=== Task input ===

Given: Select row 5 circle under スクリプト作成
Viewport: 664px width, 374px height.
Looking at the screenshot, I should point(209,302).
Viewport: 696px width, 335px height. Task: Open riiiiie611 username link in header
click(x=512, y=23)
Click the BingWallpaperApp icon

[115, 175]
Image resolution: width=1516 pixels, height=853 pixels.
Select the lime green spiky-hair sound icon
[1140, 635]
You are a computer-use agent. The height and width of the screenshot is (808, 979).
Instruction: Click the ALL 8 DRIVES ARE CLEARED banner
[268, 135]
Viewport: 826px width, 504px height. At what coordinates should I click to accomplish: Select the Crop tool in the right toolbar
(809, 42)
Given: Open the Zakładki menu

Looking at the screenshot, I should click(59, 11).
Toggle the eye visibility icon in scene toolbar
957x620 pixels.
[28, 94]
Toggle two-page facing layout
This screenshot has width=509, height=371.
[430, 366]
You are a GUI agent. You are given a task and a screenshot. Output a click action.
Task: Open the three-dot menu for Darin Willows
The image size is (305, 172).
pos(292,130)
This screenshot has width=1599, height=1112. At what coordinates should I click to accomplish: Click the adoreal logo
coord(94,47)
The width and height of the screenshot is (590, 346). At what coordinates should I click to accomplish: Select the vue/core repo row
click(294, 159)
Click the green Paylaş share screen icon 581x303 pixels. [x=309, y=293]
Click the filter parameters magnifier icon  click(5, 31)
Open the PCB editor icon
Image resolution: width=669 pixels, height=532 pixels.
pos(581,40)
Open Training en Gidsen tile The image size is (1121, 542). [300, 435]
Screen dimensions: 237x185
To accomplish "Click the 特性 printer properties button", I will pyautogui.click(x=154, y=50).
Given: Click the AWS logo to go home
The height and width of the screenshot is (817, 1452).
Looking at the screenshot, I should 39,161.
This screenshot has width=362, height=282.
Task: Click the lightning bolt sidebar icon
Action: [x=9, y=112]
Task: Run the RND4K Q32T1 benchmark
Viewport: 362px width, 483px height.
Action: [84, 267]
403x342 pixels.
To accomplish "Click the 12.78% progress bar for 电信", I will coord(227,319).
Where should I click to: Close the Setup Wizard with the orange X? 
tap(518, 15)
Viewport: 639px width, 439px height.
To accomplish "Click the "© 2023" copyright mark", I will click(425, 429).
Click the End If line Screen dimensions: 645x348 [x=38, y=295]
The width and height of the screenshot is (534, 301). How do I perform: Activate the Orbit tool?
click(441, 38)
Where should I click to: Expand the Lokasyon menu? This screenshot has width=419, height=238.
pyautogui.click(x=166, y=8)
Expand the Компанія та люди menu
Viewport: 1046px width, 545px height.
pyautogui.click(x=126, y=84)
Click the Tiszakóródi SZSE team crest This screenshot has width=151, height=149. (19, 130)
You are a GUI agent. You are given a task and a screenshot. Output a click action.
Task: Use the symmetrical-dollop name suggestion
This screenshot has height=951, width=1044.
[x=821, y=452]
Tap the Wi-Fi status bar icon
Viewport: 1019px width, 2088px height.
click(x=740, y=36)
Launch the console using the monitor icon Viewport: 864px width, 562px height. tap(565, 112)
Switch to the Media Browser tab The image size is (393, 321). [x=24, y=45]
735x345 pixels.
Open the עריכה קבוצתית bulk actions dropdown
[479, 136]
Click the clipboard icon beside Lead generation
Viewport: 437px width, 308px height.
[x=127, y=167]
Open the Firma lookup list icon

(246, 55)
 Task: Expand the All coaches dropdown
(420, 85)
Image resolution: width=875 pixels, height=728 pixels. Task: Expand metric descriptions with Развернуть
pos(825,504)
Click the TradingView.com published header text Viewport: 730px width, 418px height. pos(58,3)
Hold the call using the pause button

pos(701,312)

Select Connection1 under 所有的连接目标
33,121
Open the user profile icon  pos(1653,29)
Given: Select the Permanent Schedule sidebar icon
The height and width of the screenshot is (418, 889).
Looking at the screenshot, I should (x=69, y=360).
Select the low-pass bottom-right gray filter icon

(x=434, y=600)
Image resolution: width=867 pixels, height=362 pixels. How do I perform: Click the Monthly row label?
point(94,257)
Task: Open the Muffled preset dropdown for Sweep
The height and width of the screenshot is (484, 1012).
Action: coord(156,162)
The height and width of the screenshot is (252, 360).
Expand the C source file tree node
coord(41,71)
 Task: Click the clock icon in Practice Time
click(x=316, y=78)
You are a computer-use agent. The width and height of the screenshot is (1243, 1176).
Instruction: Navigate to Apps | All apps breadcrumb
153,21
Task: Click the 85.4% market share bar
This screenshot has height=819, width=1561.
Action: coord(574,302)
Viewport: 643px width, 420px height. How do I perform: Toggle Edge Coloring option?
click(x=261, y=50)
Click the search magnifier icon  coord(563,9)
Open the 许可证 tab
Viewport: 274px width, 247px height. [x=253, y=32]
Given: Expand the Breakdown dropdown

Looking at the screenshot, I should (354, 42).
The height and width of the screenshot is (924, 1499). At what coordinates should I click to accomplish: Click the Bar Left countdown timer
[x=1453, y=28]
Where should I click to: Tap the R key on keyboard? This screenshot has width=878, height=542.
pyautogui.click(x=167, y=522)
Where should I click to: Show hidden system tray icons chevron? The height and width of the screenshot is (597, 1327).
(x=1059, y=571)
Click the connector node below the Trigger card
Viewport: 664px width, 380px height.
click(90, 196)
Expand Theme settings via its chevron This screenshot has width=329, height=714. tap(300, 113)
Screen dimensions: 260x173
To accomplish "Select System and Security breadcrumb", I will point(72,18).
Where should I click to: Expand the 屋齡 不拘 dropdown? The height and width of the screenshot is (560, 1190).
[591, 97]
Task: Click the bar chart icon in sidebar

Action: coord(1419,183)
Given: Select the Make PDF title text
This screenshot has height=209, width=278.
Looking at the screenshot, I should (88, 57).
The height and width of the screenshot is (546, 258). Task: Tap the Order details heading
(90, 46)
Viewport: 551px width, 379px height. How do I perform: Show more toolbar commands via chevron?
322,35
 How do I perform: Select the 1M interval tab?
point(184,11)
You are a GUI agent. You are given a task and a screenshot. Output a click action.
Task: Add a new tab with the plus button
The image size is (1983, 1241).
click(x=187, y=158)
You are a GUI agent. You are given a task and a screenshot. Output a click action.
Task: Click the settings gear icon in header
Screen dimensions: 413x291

===

▶ _Brief_:
Please put every line of the rows above into a numbered list, leaving out any blank lines.

▶ _Solution for this problem_:
1. Given: Select row 5 circle under スクリプト作成
2. Viewport: 664px width, 374px height.
3. Looking at the screenshot, I should point(209,302).
4. Viewport: 696px width, 335px height. Task: Open riiiiie611 username link in header
5. click(x=512, y=23)
6. Click the BingWallpaperApp icon
7. [115, 175]
8. Image resolution: width=1516 pixels, height=853 pixels.
9. Select the lime green spiky-hair sound icon
10. [1140, 635]
11. You are a computer-use agent. The height and width of the screenshot is (808, 979).
12. Instruction: Click the ALL 8 DRIVES ARE CLEARED banner
13. [268, 135]
14. Viewport: 826px width, 504px height. At what coordinates should I click to accomplish: Select the Crop tool in the right toolbar
15. (809, 42)
16. Given: Open the Zakładki menu
17. Looking at the screenshot, I should click(59, 11).
18. Toggle the eye visibility icon in scene toolbar
19. 957x620 pixels.
20. [28, 94]
21. Toggle two-page facing layout
22. This screenshot has width=509, height=371.
23. [430, 366]
24. You are a GUI agent. You are given a task and a screenshot. Output a click action.
25. Task: Open the three-dot menu for Darin Willows
26. The image size is (305, 172).
27. pos(292,130)
28. This screenshot has width=1599, height=1112. At what coordinates should I click to accomplish: Click the adoreal logo
29. coord(94,47)
30. The width and height of the screenshot is (590, 346). At what coordinates should I click to accomplish: Select the vue/core repo row
31. click(294, 159)
32. Click the green Paylaş share screen icon 581x303 pixels. [x=309, y=293]
33. Click the filter parameters magnifier icon  click(5, 31)
34. Open the PCB editor icon
35. Image resolution: width=669 pixels, height=532 pixels.
36. pos(581,40)
37. Open Training en Gidsen tile The image size is (1121, 542). [300, 435]
38. Screen dimensions: 237x185
39. To accomplish "Click the 特性 printer properties button", I will pyautogui.click(x=154, y=50).
40. Given: Click the AWS logo to go home
41. The height and width of the screenshot is (817, 1452).
42. Looking at the screenshot, I should 39,161.
43. This screenshot has width=362, height=282.
44. Task: Click the lightning bolt sidebar icon
45. Action: [x=9, y=112]
46. Task: Run the RND4K Q32T1 benchmark
47. Viewport: 362px width, 483px height.
48. Action: [84, 267]
49. 403x342 pixels.
50. To accomplish "Click the 12.78% progress bar for 电信", I will coord(227,319).
51. Where should I click to: Close the Setup Wizard with the orange X? 
52. tap(518, 15)
53. Viewport: 639px width, 439px height.
54. To accomplish "Click the "© 2023" copyright mark", I will click(425, 429).
55. Click the End If line Screen dimensions: 645x348 [x=38, y=295]
56. The width and height of the screenshot is (534, 301). How do I perform: Activate the Orbit tool?
57. click(441, 38)
58. Where should I click to: Expand the Lokasyon menu? This screenshot has width=419, height=238.
59. pyautogui.click(x=166, y=8)
60. Expand the Компанія та люди menu
61. Viewport: 1046px width, 545px height.
62. pyautogui.click(x=126, y=84)
63. Click the Tiszakóródi SZSE team crest This screenshot has width=151, height=149. (19, 130)
64. You are a GUI agent. You are given a task and a screenshot. Output a click action.
65. Task: Use the symmetrical-dollop name suggestion
66. This screenshot has height=951, width=1044.
67. [x=821, y=452]
68. Tap the Wi-Fi status bar icon
69. Viewport: 1019px width, 2088px height.
70. click(x=740, y=36)
71. Launch the console using the monitor icon Viewport: 864px width, 562px height. tap(565, 112)
72. Switch to the Media Browser tab The image size is (393, 321). [x=24, y=45]
73. 735x345 pixels.
74. Open the עריכה קבוצתית bulk actions dropdown
75. [479, 136]
76. Click the clipboard icon beside Lead generation
77. Viewport: 437px width, 308px height.
78. [x=127, y=167]
79. Open the Firma lookup list icon
80. (246, 55)
81.  Task: Expand the All coaches dropdown
82. (420, 85)
83. Image resolution: width=875 pixels, height=728 pixels. Task: Expand metric descriptions with Развернуть
84. pos(825,504)
85. Click the TradingView.com published header text Viewport: 730px width, 418px height. pos(58,3)
86. Hold the call using the pause button
87. pos(701,312)
88. Select Connection1 under 所有的连接目标
89. 33,121
90. Open the user profile icon  pos(1653,29)
91. Given: Select the Permanent Schedule sidebar icon
92. The height and width of the screenshot is (418, 889).
93. Looking at the screenshot, I should (x=69, y=360).
94. Select the low-pass bottom-right gray filter icon
95. (x=434, y=600)
96. Image resolution: width=867 pixels, height=362 pixels. How do I perform: Click the Monthly row label?
97. point(94,257)
98. Task: Open the Muffled preset dropdown for Sweep
99. The height and width of the screenshot is (484, 1012).
100. Action: coord(156,162)
101. The height and width of the screenshot is (252, 360).
102. Expand the C source file tree node
103. coord(41,71)
104.  Task: Click the clock icon in Practice Time
105. click(x=316, y=78)
106. You are a computer-use agent. The width and height of the screenshot is (1243, 1176).
107. Instruction: Navigate to Apps | All apps breadcrumb
108. 153,21
109. Task: Click the 85.4% market share bar
110. This screenshot has height=819, width=1561.
111. Action: coord(574,302)
112. Viewport: 643px width, 420px height. How do I perform: Toggle Edge Coloring option?
113. click(x=261, y=50)
114. Click the search magnifier icon  coord(563,9)
115. Open the 许可证 tab
116. Viewport: 274px width, 247px height. [x=253, y=32]
117. Given: Expand the Breakdown dropdown
118. Looking at the screenshot, I should (354, 42).
119. The height and width of the screenshot is (924, 1499). At what coordinates should I click to accomplish: Click the Bar Left countdown timer
120. [x=1453, y=28]
121. Where should I click to: Tap the R key on keyboard? This screenshot has width=878, height=542.
122. pyautogui.click(x=167, y=522)
123. Where should I click to: Show hidden system tray icons chevron? The height and width of the screenshot is (597, 1327).
124. (x=1059, y=571)
125. Click the connector node below the Trigger card
126. Viewport: 664px width, 380px height.
127. click(90, 196)
128. Expand Theme settings via its chevron This screenshot has width=329, height=714. tap(300, 113)
129. Screen dimensions: 260x173
130. To accomplish "Select System and Security breadcrumb", I will point(72,18).
131. Where should I click to: Expand the 屋齡 不拘 dropdown? The height and width of the screenshot is (560, 1190).
132. [591, 97]
133. Task: Click the bar chart icon in sidebar
134. Action: coord(1419,183)
135. Given: Select the Make PDF title text
136. This screenshot has height=209, width=278.
137. Looking at the screenshot, I should (88, 57).
138. The height and width of the screenshot is (546, 258). Task: Tap the Order details heading
139. (90, 46)
140. Viewport: 551px width, 379px height. How do I perform: Show more toolbar commands via chevron?
141. 322,35
142.  How do I perform: Select the 1M interval tab?
143. point(184,11)
144. You are a GUI agent. You are given a task and a screenshot. Output a click action.
145. Task: Add a new tab with the plus button
146. The image size is (1983, 1241).
147. click(x=187, y=158)
148. You are a GUI agent. You are given a task and a screenshot. Output a click action.
149. Task: Click the settings gear icon in header
150. Screen dimensions: 413x291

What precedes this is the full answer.